Item position entries
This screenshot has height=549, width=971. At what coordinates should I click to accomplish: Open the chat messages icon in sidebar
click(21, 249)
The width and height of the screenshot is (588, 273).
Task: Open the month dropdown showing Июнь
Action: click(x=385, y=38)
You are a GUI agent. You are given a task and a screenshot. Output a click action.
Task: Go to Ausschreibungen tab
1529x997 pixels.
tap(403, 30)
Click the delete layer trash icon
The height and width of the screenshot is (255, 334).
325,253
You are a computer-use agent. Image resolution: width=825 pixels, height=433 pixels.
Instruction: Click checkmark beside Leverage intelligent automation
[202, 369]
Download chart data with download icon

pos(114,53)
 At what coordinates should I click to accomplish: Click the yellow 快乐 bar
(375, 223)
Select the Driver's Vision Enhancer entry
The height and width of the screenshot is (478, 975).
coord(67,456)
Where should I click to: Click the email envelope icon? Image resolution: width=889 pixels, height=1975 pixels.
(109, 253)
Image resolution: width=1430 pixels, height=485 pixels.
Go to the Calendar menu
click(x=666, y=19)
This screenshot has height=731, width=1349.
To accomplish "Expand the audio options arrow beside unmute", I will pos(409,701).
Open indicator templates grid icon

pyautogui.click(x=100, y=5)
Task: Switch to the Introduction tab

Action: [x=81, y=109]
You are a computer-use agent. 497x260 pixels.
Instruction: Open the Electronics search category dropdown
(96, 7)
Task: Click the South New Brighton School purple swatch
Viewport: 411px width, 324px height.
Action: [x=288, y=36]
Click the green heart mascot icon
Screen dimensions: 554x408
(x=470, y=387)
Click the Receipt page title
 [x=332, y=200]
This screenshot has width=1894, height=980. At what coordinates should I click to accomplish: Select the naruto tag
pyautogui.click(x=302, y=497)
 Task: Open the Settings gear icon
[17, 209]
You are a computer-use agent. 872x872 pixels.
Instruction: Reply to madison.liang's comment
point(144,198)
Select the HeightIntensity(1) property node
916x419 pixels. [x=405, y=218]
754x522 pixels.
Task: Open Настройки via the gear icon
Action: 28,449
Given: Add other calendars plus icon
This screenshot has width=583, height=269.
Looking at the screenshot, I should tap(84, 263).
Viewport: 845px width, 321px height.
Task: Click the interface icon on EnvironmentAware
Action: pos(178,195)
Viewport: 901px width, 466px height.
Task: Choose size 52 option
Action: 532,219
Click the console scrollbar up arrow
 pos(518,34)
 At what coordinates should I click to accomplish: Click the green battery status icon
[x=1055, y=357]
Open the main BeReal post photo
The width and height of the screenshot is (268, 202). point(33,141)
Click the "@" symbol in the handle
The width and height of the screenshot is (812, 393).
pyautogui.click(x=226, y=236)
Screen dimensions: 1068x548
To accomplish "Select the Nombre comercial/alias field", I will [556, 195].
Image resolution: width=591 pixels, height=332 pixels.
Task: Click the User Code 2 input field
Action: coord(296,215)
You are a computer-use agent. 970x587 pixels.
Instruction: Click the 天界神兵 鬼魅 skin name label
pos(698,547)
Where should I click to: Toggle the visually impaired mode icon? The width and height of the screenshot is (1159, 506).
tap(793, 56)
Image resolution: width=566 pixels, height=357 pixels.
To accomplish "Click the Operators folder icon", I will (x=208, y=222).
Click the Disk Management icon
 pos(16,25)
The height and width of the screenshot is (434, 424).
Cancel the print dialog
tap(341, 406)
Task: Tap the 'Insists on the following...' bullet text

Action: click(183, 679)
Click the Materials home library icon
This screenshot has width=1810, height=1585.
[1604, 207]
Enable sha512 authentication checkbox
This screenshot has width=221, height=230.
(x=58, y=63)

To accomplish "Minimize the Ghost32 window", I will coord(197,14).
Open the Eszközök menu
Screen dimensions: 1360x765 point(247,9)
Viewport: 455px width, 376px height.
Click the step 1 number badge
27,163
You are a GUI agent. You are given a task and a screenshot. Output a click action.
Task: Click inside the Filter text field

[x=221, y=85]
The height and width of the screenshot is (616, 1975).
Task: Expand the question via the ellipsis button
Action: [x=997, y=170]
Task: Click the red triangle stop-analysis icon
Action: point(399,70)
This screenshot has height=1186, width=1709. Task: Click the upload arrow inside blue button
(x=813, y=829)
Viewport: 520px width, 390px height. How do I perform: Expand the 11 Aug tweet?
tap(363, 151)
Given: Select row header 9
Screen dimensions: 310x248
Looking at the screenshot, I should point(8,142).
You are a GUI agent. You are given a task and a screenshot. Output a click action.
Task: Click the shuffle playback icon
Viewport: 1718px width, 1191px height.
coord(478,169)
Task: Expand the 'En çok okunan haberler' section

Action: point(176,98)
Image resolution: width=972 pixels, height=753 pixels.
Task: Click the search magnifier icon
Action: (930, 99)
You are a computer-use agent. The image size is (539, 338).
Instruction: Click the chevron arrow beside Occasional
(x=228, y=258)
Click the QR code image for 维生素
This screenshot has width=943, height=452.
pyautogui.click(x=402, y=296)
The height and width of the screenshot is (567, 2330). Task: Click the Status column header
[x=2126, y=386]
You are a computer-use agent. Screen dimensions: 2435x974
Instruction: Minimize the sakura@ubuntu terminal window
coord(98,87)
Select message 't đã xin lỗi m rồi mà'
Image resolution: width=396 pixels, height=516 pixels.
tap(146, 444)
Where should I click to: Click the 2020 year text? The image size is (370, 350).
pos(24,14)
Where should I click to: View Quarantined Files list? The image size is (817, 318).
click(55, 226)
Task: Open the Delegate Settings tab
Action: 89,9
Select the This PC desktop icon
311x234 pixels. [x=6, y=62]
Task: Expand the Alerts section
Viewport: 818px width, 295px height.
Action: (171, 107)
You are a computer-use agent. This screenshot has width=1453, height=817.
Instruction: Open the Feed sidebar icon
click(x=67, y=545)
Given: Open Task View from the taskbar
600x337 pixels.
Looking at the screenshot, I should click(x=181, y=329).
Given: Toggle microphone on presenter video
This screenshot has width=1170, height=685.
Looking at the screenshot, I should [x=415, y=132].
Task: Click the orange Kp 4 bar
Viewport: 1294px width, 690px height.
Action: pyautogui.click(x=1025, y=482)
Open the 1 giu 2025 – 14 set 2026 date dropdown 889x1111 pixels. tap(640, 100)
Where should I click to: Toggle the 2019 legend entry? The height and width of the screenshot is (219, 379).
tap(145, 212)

AIM OF THE TASK
Copy these records word for word. Start at the line that contains "yellow 快乐 bar" and end with the line that contains "pos(518,34)".

OUTPUT BELOW
 At what coordinates should I click to accomplish: Click the yellow 快乐 bar
(375, 223)
Select the Driver's Vision Enhancer entry
The height and width of the screenshot is (478, 975).
coord(67,456)
Where should I click to: Click the email envelope icon? Image resolution: width=889 pixels, height=1975 pixels.
(109, 253)
Image resolution: width=1430 pixels, height=485 pixels.
Go to the Calendar menu
click(x=666, y=19)
This screenshot has height=731, width=1349.
To accomplish "Expand the audio options arrow beside unmute", I will pos(409,701).
Open indicator templates grid icon

pyautogui.click(x=100, y=5)
Task: Switch to the Introduction tab

Action: [x=81, y=109]
You are a computer-use agent. 497x260 pixels.
Instruction: Open the Electronics search category dropdown
(96, 7)
Task: Click the South New Brighton School purple swatch
Viewport: 411px width, 324px height.
Action: [x=288, y=36]
Click the green heart mascot icon
Screen dimensions: 554x408
(x=470, y=387)
Click the Receipt page title
 [x=332, y=200]
This screenshot has width=1894, height=980. At what coordinates should I click to accomplish: Select the naruto tag
pyautogui.click(x=302, y=497)
 Task: Open the Settings gear icon
[17, 209]
You are a computer-use agent. 872x872 pixels.
Instruction: Reply to madison.liang's comment
point(144,198)
Select the HeightIntensity(1) property node
916x419 pixels. [x=405, y=218]
754x522 pixels.
Task: Open Настройки via the gear icon
Action: 28,449
Given: Add other calendars plus icon
This screenshot has width=583, height=269.
Looking at the screenshot, I should tap(84, 263).
Viewport: 845px width, 321px height.
Task: Click the interface icon on EnvironmentAware
Action: pos(178,195)
Viewport: 901px width, 466px height.
Task: Choose size 52 option
Action: 532,219
Click the console scrollbar up arrow
 pos(518,34)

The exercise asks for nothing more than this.